The monsters of the future linger in the past. In 2012, Pople created a series of works based on images he captured in Port Arthur, Tasmania, site of a heinous penal settlement during the early nineteenth century and subsequent location of the 1996 Martin Bryant massacres. Here, on the Isle of the Dead or Point Puer, the darkness and dread of human-to-human cruelty has known no bounds. These events in real history, across centuries, illuminate the madness and mania of abusive mentalities. The stories are re-told in Pople’s triptych Manet is Queen 2014 and in the Port Arthur triptych 2012. The uncivilised nature of humanity is in evidence across time. The monsters of the past also linger in the future.

 

It is a mistake to assume the left-hand panel of the Manet is Queen 2014 triptych has any intended elements of pornographic titillation. It is important to note there is no gratification in Pople’s work, only a sorrowful futility in the face of endemic human self-hatred. The white-washing of abuse of Aboriginal girls in colonial Tasmania, who were incarcerated, sold to sealers and exchanged for dogs, is apparent in this re-enactment of the servicing of soldier-boys. Human degradation and misery are apparent for both characters of the triptych (and subsequently for our mortal collective), in this tableau of desperation and recrimination.

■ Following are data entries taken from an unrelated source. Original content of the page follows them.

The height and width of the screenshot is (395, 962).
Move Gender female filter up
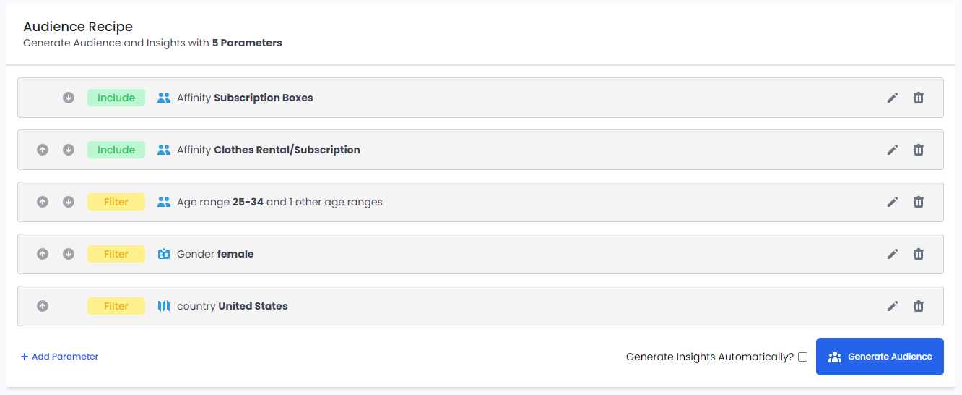click(x=43, y=254)
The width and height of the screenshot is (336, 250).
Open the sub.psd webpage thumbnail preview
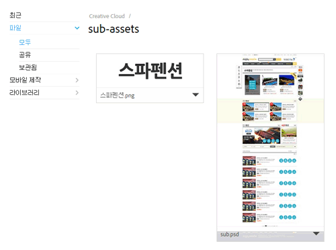tap(270, 142)
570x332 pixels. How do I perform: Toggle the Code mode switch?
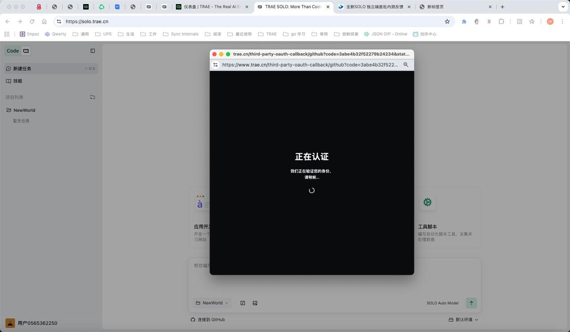(x=26, y=51)
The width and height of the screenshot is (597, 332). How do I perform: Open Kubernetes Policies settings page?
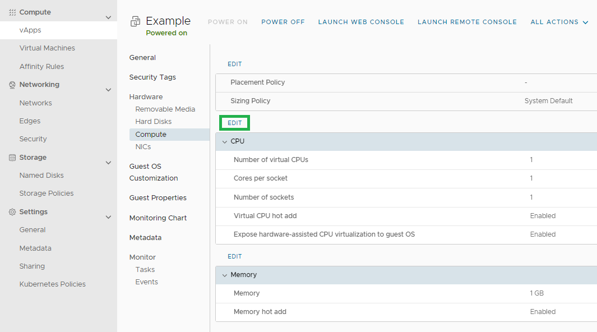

During previous research, Pople read of incarcerated indigenous women who were stripped and raped by Port Arthur’s young teenage guards, mutilated and then hung up on trees, in exactly the same manner as Francisco Goya’s 1810-1820 Disasters of War series. The Port Arthur Triptych 2012 work, whilst beautiful in its milky oil washes and archetypal painterly hazes of colour across the manipulated photographic surface, never fails to appall, to arrest and to function as cautionary tale.

 

The posse mentality of raping penal guards, the posse mentality of poachers mutilating innocent animals, the posse mentality of church men abusing children, the posse mentality of legislative assemblies and parliamentary congresses as sites of dysfunctional corruption, become one. Pople’s paneled works reveal duplicity that figures across politics, throughout economies and over national borders. He identifies the way in which systems of government, once respected and admired, are becoming eroded or made redundant. The theory of neo-medievalism, as being a quality of dark futility, ever-present, fits this painterly prospect. The multiple relations, in between, are to blame. The blood-stained and unreliable authority of leaders are to blame.

 

Through the animals, with their wide eyes and basic desires, we see what we humans have always been: base, animalistic and violent. Pople’s leopard has soulful eyes, to seduce any viewer, and yet there is a watchful intent; it is a hunter’s view of the world. Pople photographed the animals by day, during a 2013 trip to Samburu and Masai Mara in Kenya, and painted them into the night. Other animals, such as the hippo and a herd of zebra are re-purposed into spaces of ambiguous authority, such as the cathedral and the parliament. The schisms between right and wrong, trust and deviancy, morality and unscrupulousness have been explored by Pople in the past, such as with his series of prostitutes in parliament. These paintings explore perceptions of perversity and the contradictions of conventional morality. Which is worse? Who suffers most? And who represents the voice of the animals?

 

Despite the harrowing hand of the darker forces lying beneath daily life, these photographs are impeccably painted. Pople has mastered the art of the oily wash, reducing, illuminating, revealing and distorting the unpredictable ‘capture’ of the photographic print. Again, in terms of technique, which is the real? Has the photograph captured the true spirit of animals and compromised individuals, or do Pople’s manipulations manifest the true real, a real that only fiction and fable can comfort? Neo-medievalism leads us to a hyperstition, whereby theory and fiction and the impossible are transmuted. Perhaps this is the only sane method of approaching Pople’s dark reality – by retreating into theory and critique and story. However it is impossible to avoid the true story of the world there, hanging on the walls. Pople expects us to face, with courage, the horrible truth of what we are capable of doing.